─── SUPPLIED INFORMATION

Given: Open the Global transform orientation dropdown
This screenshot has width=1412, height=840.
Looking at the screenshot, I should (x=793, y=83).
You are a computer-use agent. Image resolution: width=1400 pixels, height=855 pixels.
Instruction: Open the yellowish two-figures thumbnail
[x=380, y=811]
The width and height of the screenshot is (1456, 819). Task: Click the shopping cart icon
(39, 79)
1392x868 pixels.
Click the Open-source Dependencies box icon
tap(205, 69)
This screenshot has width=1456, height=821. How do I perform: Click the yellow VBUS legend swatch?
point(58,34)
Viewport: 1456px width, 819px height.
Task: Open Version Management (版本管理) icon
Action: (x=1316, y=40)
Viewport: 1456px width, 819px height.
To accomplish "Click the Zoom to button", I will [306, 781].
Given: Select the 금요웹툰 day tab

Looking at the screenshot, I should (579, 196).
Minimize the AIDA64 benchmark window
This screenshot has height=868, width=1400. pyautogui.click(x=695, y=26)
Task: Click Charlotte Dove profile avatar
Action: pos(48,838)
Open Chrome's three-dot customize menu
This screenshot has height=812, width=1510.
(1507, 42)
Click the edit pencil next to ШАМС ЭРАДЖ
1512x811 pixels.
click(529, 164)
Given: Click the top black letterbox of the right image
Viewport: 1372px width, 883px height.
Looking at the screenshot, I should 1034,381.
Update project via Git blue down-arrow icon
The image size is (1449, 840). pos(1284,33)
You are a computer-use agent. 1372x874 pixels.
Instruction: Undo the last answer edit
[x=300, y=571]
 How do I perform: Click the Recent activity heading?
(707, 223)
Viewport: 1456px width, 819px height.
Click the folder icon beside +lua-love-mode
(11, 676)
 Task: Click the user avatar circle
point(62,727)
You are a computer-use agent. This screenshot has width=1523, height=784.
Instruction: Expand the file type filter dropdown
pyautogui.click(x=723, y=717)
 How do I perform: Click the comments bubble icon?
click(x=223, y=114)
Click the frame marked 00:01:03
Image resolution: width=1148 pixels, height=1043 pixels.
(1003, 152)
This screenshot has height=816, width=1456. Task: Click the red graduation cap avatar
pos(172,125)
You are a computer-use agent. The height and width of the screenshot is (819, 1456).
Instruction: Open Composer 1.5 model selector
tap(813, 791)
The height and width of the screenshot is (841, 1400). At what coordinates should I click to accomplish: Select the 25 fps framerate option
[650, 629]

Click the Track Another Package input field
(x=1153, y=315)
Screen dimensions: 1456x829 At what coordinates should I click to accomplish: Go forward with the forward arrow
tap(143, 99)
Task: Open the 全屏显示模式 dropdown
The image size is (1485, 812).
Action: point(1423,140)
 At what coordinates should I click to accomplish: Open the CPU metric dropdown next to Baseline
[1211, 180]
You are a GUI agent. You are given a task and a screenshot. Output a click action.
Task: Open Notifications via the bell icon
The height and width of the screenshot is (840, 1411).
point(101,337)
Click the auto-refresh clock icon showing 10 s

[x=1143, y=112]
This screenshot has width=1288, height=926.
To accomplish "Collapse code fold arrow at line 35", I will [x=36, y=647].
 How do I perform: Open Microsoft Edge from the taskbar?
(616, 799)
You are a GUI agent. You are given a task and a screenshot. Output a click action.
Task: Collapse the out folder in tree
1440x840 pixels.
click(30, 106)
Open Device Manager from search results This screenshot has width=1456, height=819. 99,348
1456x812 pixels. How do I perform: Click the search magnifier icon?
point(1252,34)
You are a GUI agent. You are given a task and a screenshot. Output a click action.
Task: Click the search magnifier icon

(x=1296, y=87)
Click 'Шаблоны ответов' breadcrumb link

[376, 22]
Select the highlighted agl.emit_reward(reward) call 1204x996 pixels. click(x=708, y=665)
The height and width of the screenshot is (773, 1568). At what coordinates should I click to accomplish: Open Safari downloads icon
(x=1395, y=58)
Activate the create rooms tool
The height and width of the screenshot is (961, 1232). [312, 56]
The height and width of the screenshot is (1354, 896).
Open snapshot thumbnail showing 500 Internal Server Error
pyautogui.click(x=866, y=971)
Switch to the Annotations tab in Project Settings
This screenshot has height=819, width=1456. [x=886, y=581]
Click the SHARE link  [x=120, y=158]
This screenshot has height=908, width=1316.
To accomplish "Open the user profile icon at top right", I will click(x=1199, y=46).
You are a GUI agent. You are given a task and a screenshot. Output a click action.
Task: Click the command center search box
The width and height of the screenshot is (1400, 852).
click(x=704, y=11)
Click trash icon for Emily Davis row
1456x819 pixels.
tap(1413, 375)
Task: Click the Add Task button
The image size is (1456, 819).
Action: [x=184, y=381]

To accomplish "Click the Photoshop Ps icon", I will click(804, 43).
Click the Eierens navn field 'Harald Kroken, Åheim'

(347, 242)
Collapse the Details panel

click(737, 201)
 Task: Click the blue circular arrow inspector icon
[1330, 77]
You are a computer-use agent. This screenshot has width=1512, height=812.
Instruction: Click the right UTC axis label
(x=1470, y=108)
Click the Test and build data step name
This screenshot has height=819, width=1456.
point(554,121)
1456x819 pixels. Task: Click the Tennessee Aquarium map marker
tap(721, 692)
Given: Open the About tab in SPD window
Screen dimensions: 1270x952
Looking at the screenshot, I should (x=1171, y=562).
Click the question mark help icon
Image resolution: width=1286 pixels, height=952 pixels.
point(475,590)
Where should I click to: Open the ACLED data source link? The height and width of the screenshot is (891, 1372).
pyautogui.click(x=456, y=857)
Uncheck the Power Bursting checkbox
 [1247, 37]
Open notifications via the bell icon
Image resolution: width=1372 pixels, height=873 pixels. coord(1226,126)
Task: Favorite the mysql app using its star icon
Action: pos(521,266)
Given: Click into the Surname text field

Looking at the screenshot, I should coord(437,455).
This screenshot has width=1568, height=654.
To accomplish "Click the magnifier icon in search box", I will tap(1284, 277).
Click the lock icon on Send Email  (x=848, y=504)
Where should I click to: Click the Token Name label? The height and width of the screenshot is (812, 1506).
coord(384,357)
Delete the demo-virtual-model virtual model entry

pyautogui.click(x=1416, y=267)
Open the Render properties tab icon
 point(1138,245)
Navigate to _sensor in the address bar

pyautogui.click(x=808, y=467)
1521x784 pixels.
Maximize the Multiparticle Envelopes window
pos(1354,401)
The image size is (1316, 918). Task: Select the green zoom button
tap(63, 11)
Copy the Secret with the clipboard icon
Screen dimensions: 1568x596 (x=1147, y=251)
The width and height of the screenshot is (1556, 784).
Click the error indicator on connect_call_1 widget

──────

### WORK INSTRUCTION
Where a line of the entries contains "computer", report that line.

### REPLY TO THE EXERCISE
You are a computer-use agent. Image resolution: width=1400 pixels, height=855 pixels.
You are a computer-use agent. 1372x874 pixels.
You are a computer-use agent. This screenshot has width=1523, height=784.
You are a computer-use agent. The height and width of the screenshot is (819, 1456).
You are a computer-use agent. This screenshot has width=1512, height=812.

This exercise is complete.